First it was the plunge in the Chinese stock market earlier this summer, then it was the surprise devaluation in the yuan early in August, the first serious devaluation since 1994. It seems like China is turning out to be the biggest story of 2015 and could have big implications for how we trade for the rest of the year.
So is it time to panic over the fate of China? We think that there are three major implications from events in Beijing in recent weeks. Firstly, China could stay quiet for the rest of the year. The Chinese authorities surprised the markets by devaluing its currency, which is unlike China, who traditionally avoids surprising financial markets with policy changes. This suggests to us at City Index that the Chinese authorities could keep policy changes to a minimum for the rest of the year, and another devaluation is unlikely in the coming months. Thus, Chinese-inspired volatility could be behind us.
The second point to note is that there could be some unintentional consequences from the devaluation. When a currency weakens sharply it can cause capital flight from the country. This happens when domestic investors decide to invest their money outside of their home country for reasons including: a lack of confidence in the domestic economy seeing them seek better returns overseas.
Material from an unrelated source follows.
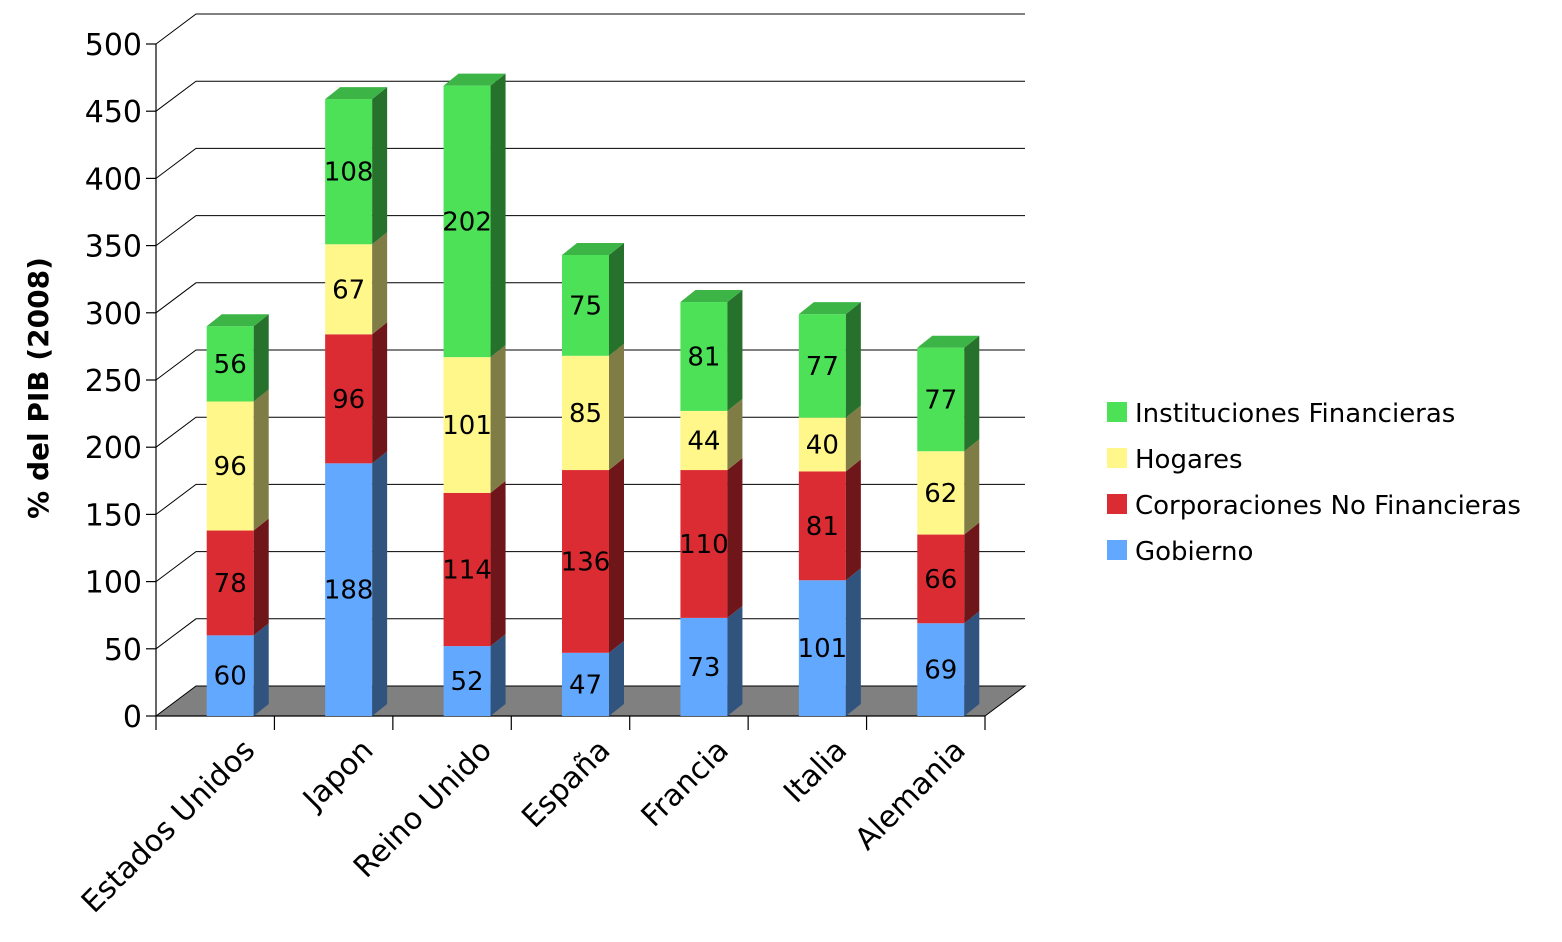  Describe the element at coordinates (686, 784) in the screenshot. I see `x-category-label: Francia` at that location.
If the recent stock market fluctuations and the currency devaluation do lead to Chinese investors looking overseas to invest their money then it is worth following the money. In the past, Chinese investors have chosen to invest in land and natural resources in Africa and in the London property market, two areas that could see a mini boom if Chinese investors do look overseas to invest their money.
Finally, China has major implications for the oil price. Oil has continued to slide in the aftermath of the Chinese currency devaluation, suggesting that the markets are concerned about the state of the Chinese economy and its future demand for oil. With oil prices continuing to tumble, this has major implications for Middle East oil producing nations. Without a stabilisation in the situation in China then it may be hard for the oil price to stage a sustainable recovery.
So what does this all mean for the Middle East? Oil is definitely looking oversold from a technical basis, however, for it to stage a meaningful recovery then we may need to see our first point play out – now that the Chinese authorities have shocked the markets, they could embark on a more cautious policy path for the rest of this year, which could help the economy to recover, and thus trigger a stabilisation in the price of oil.
So, even if you don’t have direct exposure to Chinese assets, events in Beijing could still impact financial markets and your bottom line. Thus events in the East could determine the fate of Middle Eastern economies and the future oil price in the months to come.